When Tine joined Nimble seven years ago, she naturally gravitated toward the operational side of things, close to the work, deeply practical, always with her feet in the field. That hands-on mindset is still what defines her today, even as she steps into a new role as People Lead.
Her approach to people leadership is as pragmatic as it is human. It’s not about building processes around people; it’s about shaping the environment so everyone can grow in a way that fits them. At Nimble, no two growth paths look the same → and that’s intentional. Each Nimblie’s role, rhythm and ambitions are treated as something unique, something to continuously learn from and iterate on.
Personalised growth, built with empathy
Tine sees people management as a deeply personalised discipline. She believes the best workplaces are designed like great products: responsive, adaptive and context-aware. Growth is not a fixed trajectory but a living system. Some thrive by going deep and becoming experts in their craft. Others grow horizontally, taking on new responsibilities or mentoring roles. The goal is not to push everyone in the same direction, but to give them the space and support to find their own.
This mindset also makes growth scalable. Instead of locking people into predefined career tracks, the focus is on nurturing the conditions that allow them to evolve as the company evolves, especially in a fast-moving field where new roles can emerge overnight.
Ownership with a supporting framework
Nimble has always been a high-trust environment where people get a lot of autonomy. That ownership drives creativity and accountability, but it also requires balance. One of Tine’s priorities as People Lead is to make that freedom sustainable.
We need to protect the energy that makes Nimble such a driven place, without letting passion turn into pressure.

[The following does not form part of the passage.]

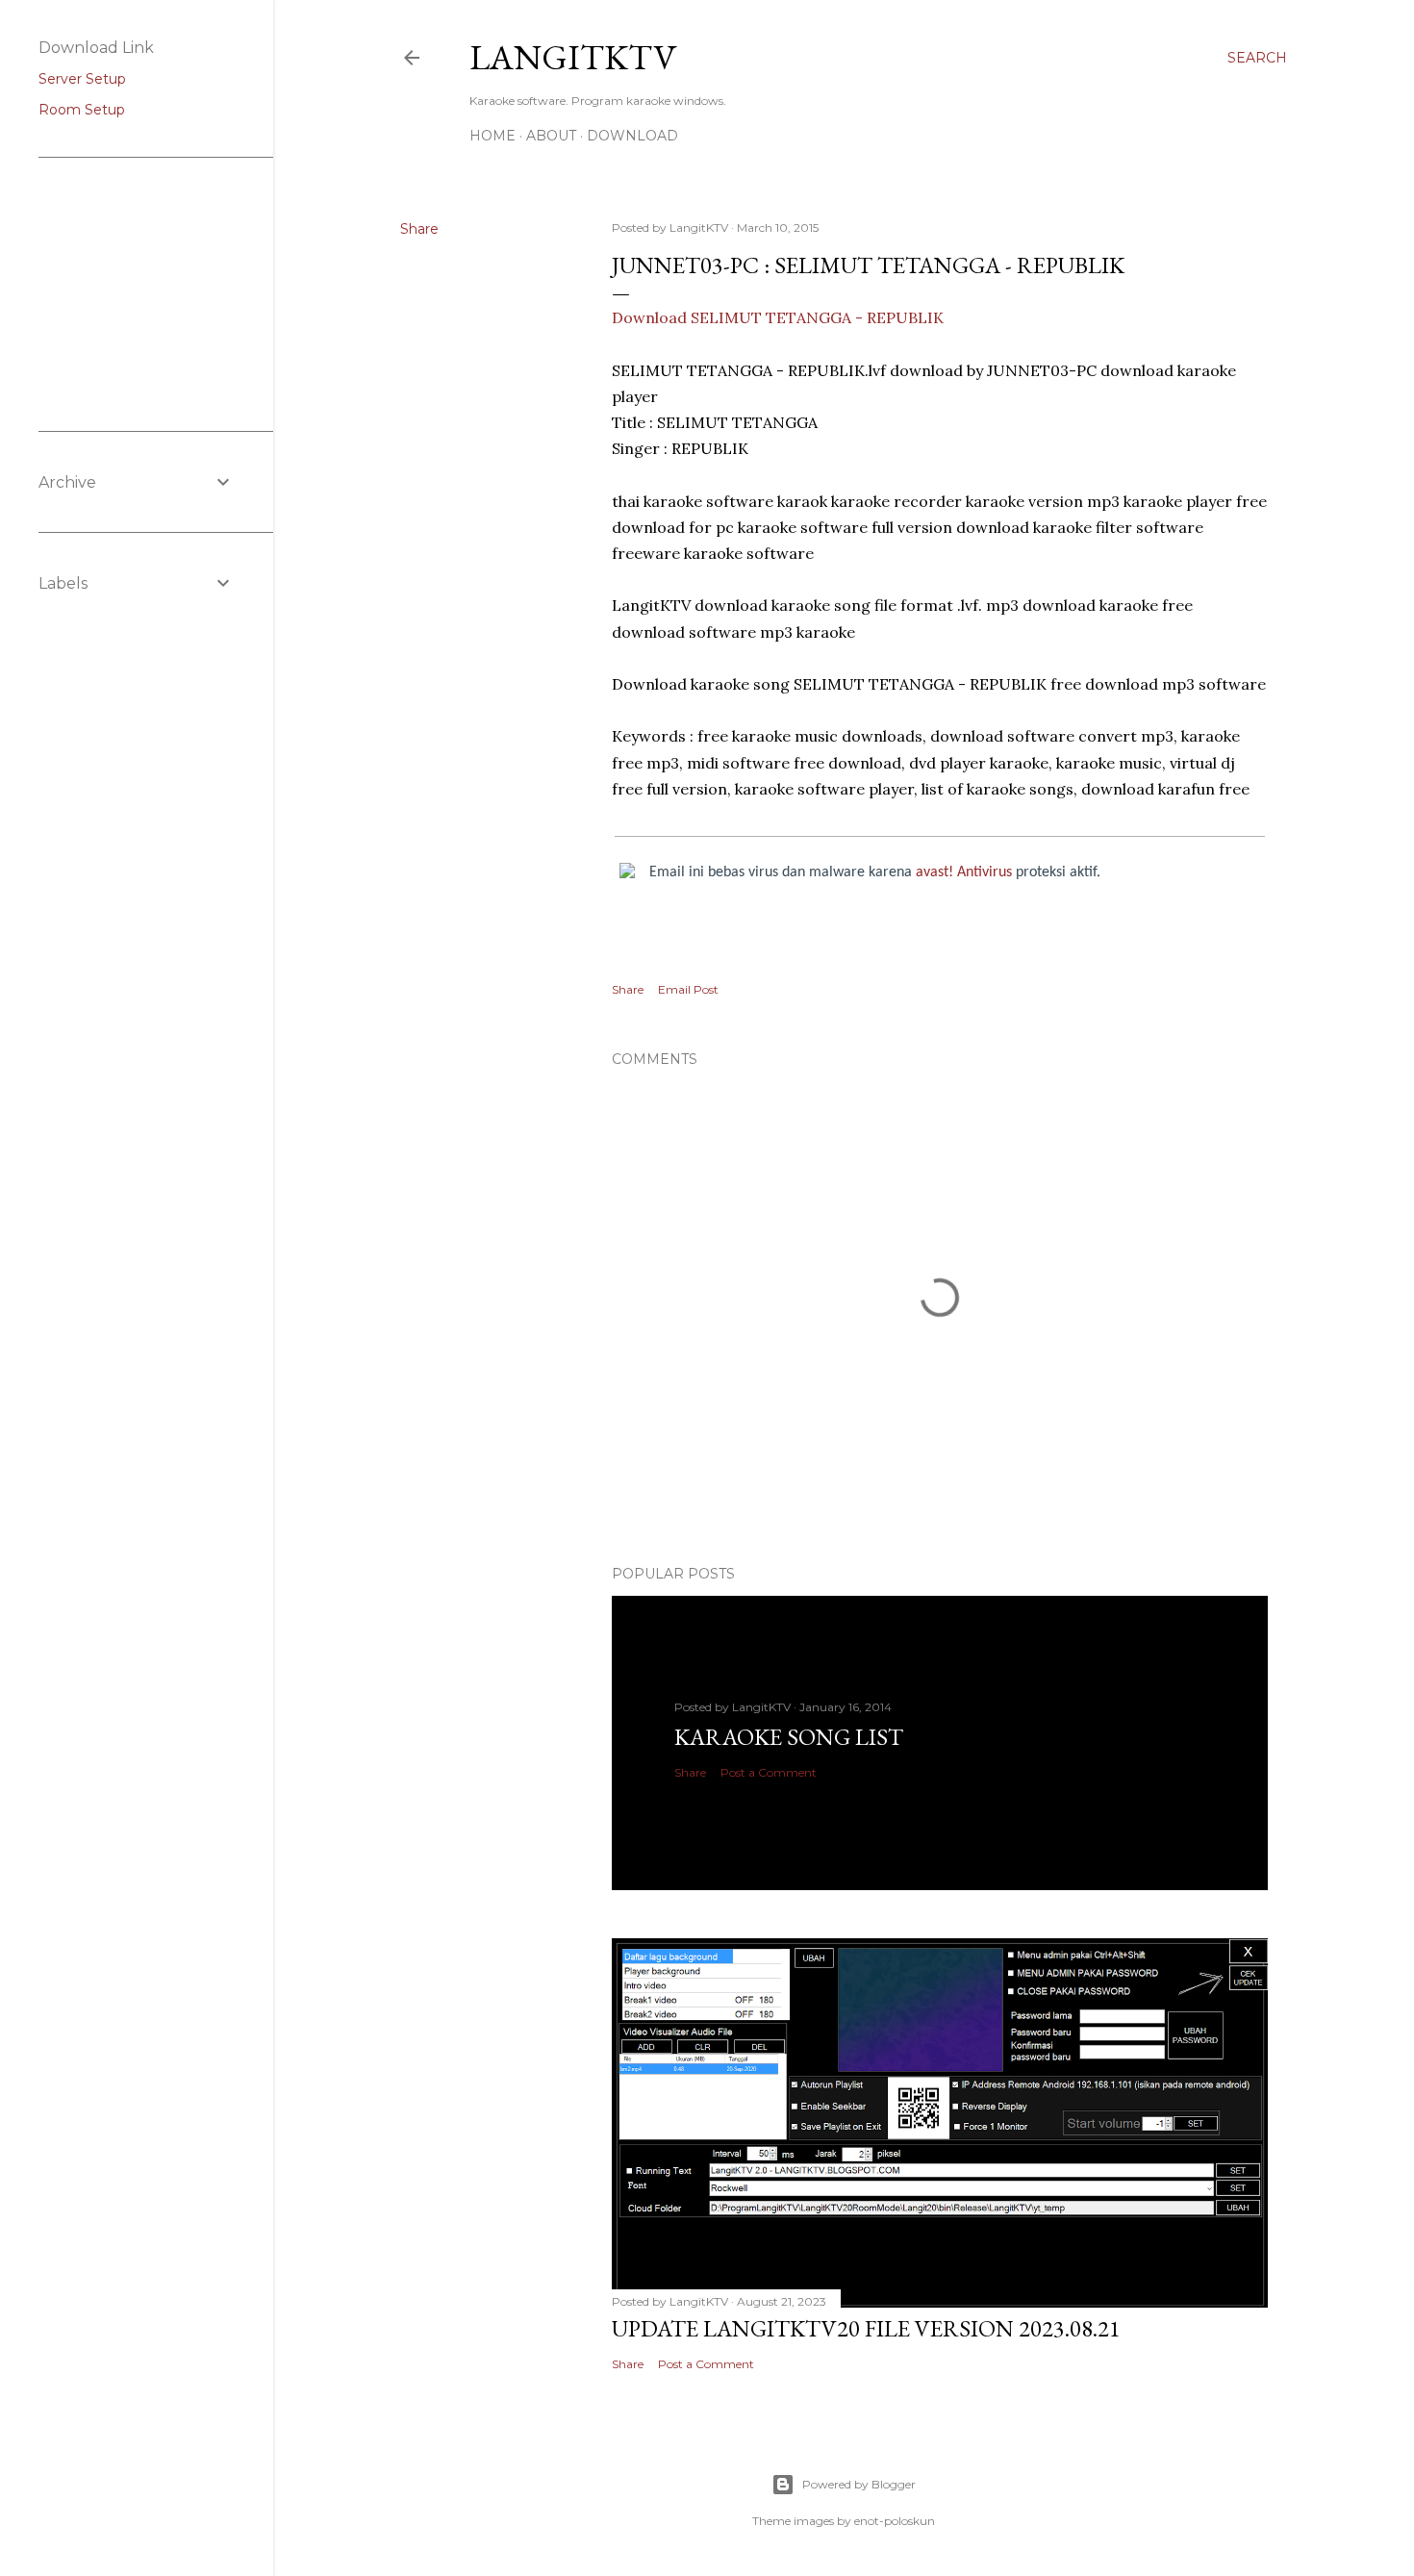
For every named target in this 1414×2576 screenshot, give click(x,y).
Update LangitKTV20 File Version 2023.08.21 (866, 2328)
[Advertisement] (134, 292)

That means creating enough structure for people to feel supported. But never boxed in. It also means reminding everyone that their job is only one part of who they are. A healthy team is made of people with full lives: hobbies, families, creative passions, and identities that extend far beyond the workspace.
When that balance is right, feedback lands better, collaboration feels lighter, and the whole team operates from a place of genuine motivation rather than obligation.
Iterating on people, not just products
If Nimble is known for its iterative product mindset - ship, learn, improve - Tine applies that same philosophy to how she leads people. Mistakes are natural data points in the learning process. A workplace where people can be open about what didn’t go right is, a workplace that grows faster and healthier.
Psychological safety is not a separate HR initiative; it’s woven into how the team works. Nimble’s culture of Radical Candor - giving feedback quickly, directly, and kindly - underpins that openness. It’s how teams keep each other sharp while still protecting trust.
People as a product
Tine often describes her philosophy as people as a product — an idea that fits Nimble’s DNA perfectly. It’s the same agile, iterative thinking that drives digital product design, applied to human experience. People, like products, evolve through feedback, testing, and iteration.
It’s a mindset that allows her to stay close to the work while thinking long-term about culture. Building a team becomes less about implementing rigid HR frameworks and more about designing experiences that continuously adapt to the people who live them.
Looking ahead
As Nimble grows, it’s entering a more mature phase — one where momentum meets rhythm. Tine wants to help the studio keep that balance: the curiosity and speed that have always defined it, paired with a sense of calm and continuity.
Her vision for the future is simple but strong: a studio that stays authentic in everything it does. Even in a time when AI and automation dominate most conversations, she sees these tools as powerful enablers rather than replacements and she’s focused on preserving the human texture behind the work: the empathy, the learning, and the imperfect, evolving nature of real people building real things together.
At its core, that’s what “being Nimble” means → moving fast and staying curious, but always human.